What you will do:
With pictures left out, copy exactly every line from the one containing "1347x619 pixels." through the end of the material.

::: Data to process

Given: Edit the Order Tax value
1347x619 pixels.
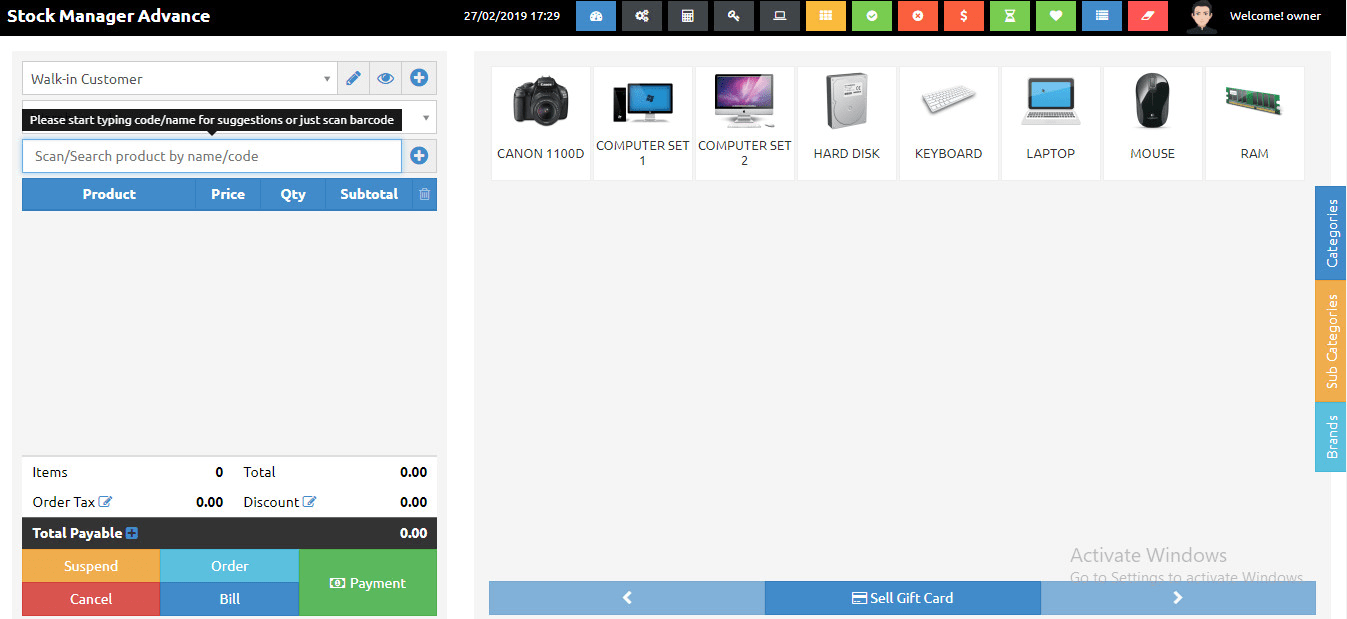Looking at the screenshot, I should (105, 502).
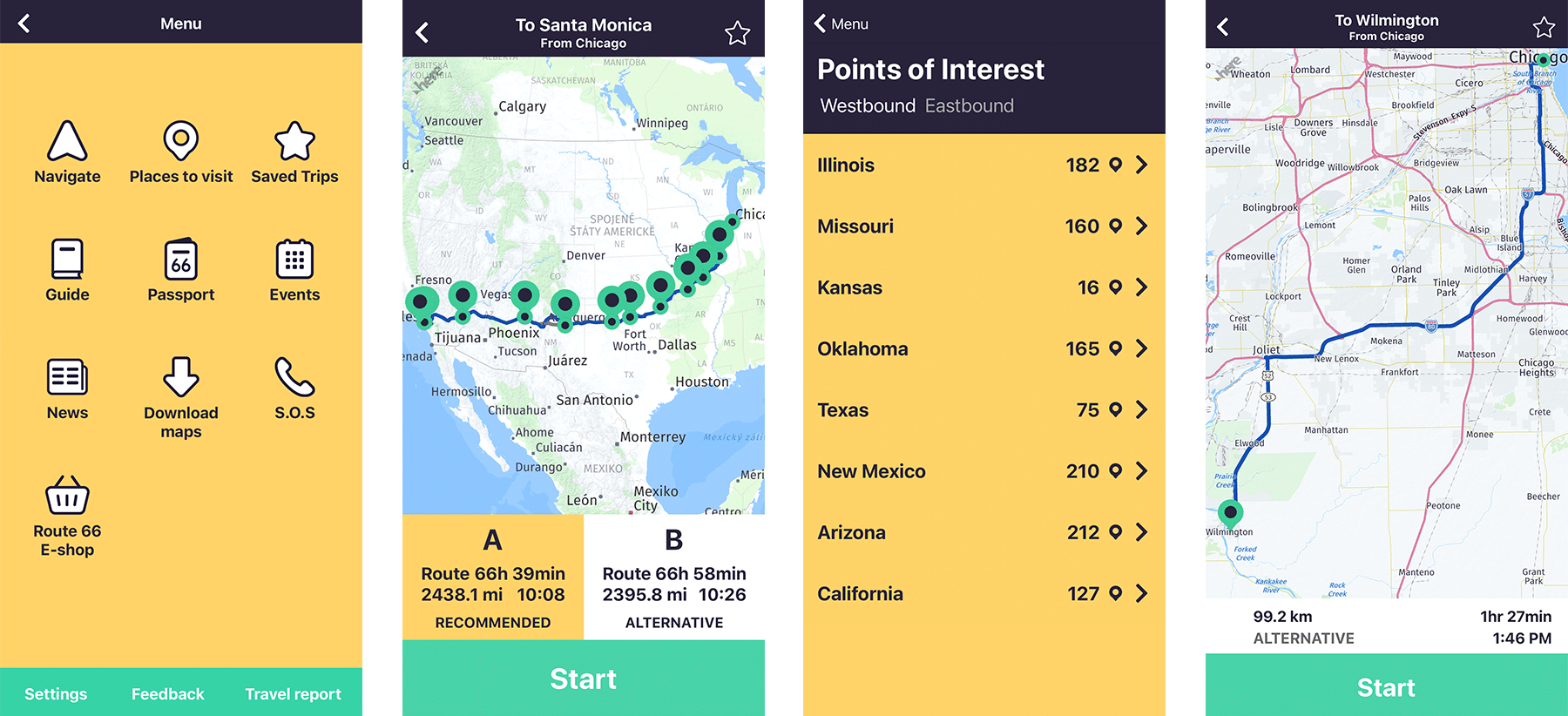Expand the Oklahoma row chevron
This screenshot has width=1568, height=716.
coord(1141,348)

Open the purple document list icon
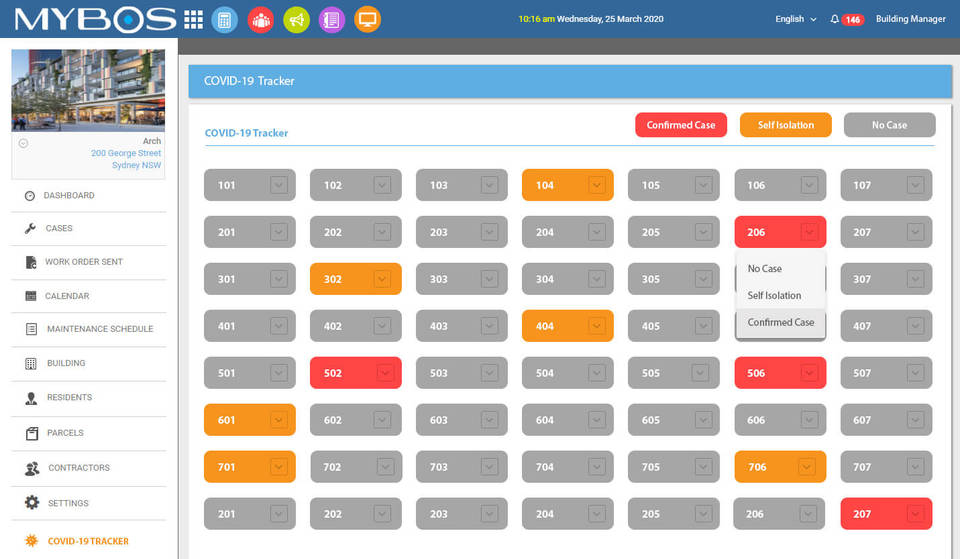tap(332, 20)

::::::

Task answer:
1347x619 pixels.
Looking at the screenshot, I should (105, 502).
Expand the Oklahoma row chevron
This screenshot has width=1568, height=716.
coord(1141,348)

Open the purple document list icon
tap(332, 20)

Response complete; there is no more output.